--- Input records ---
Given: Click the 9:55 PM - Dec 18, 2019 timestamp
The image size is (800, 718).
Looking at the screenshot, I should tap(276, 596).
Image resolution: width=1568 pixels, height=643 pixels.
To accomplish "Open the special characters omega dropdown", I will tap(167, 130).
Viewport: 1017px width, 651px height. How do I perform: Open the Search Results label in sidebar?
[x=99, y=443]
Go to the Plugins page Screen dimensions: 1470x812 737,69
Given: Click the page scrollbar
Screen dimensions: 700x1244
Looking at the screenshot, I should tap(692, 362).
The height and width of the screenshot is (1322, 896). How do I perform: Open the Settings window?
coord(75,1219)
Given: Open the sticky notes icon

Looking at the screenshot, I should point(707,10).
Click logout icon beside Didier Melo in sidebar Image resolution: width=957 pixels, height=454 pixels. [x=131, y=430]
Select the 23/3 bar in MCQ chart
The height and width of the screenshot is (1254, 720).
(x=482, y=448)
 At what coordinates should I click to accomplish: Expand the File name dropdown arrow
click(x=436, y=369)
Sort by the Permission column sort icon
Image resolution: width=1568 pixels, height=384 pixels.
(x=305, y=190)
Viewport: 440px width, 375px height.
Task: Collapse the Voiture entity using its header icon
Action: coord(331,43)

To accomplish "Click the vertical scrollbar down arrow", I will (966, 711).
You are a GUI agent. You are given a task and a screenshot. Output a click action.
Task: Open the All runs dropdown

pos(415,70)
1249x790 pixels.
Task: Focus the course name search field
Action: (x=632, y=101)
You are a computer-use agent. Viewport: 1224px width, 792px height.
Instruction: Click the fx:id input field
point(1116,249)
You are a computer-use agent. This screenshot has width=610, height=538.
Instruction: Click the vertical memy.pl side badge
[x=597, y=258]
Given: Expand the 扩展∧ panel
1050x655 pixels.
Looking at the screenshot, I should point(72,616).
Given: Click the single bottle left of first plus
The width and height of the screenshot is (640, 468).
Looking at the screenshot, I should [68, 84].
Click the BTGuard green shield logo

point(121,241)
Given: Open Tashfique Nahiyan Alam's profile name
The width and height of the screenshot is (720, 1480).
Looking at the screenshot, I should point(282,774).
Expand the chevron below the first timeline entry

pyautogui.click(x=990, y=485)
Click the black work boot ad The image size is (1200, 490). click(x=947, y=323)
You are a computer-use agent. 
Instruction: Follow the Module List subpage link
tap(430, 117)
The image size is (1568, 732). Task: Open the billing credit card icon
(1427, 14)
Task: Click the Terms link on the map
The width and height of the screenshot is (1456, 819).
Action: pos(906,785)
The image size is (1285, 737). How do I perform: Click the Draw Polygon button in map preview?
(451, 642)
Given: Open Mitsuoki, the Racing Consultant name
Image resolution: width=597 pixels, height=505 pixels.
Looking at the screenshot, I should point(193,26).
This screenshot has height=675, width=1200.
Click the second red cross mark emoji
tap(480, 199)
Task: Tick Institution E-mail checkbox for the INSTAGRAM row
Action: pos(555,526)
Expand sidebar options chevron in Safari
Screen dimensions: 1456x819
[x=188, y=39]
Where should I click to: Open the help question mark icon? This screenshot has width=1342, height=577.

--- What is being asked ---
Copy the lines of the material above word for word, starting at the line containing "Given: Click the page scrollbar" and ending at the line containing "Looking at the screenshot, I should point(72,616).".

--- Exercise answer ---
Given: Click the page scrollbar
Screen dimensions: 700x1244
Looking at the screenshot, I should tap(692, 362).
The height and width of the screenshot is (1322, 896). How do I perform: Open the Settings window?
coord(75,1219)
Given: Open the sticky notes icon

Looking at the screenshot, I should point(707,10).
Click logout icon beside Didier Melo in sidebar Image resolution: width=957 pixels, height=454 pixels. [x=131, y=430]
Select the 23/3 bar in MCQ chart
The height and width of the screenshot is (1254, 720).
(x=482, y=448)
 At what coordinates should I click to accomplish: Expand the File name dropdown arrow
click(x=436, y=369)
Sort by the Permission column sort icon
Image resolution: width=1568 pixels, height=384 pixels.
(x=305, y=190)
Viewport: 440px width, 375px height.
Task: Collapse the Voiture entity using its header icon
Action: coord(331,43)

To accomplish "Click the vertical scrollbar down arrow", I will (966, 711).
You are a GUI agent. You are given a task and a screenshot. Output a click action.
Task: Open the All runs dropdown

pos(415,70)
1249x790 pixels.
Task: Focus the course name search field
Action: (x=632, y=101)
You are a computer-use agent. Viewport: 1224px width, 792px height.
Instruction: Click the fx:id input field
point(1116,249)
You are a computer-use agent. This screenshot has width=610, height=538.
Instruction: Click the vertical memy.pl side badge
[x=597, y=258]
Given: Expand the 扩展∧ panel
1050x655 pixels.
Looking at the screenshot, I should point(72,616).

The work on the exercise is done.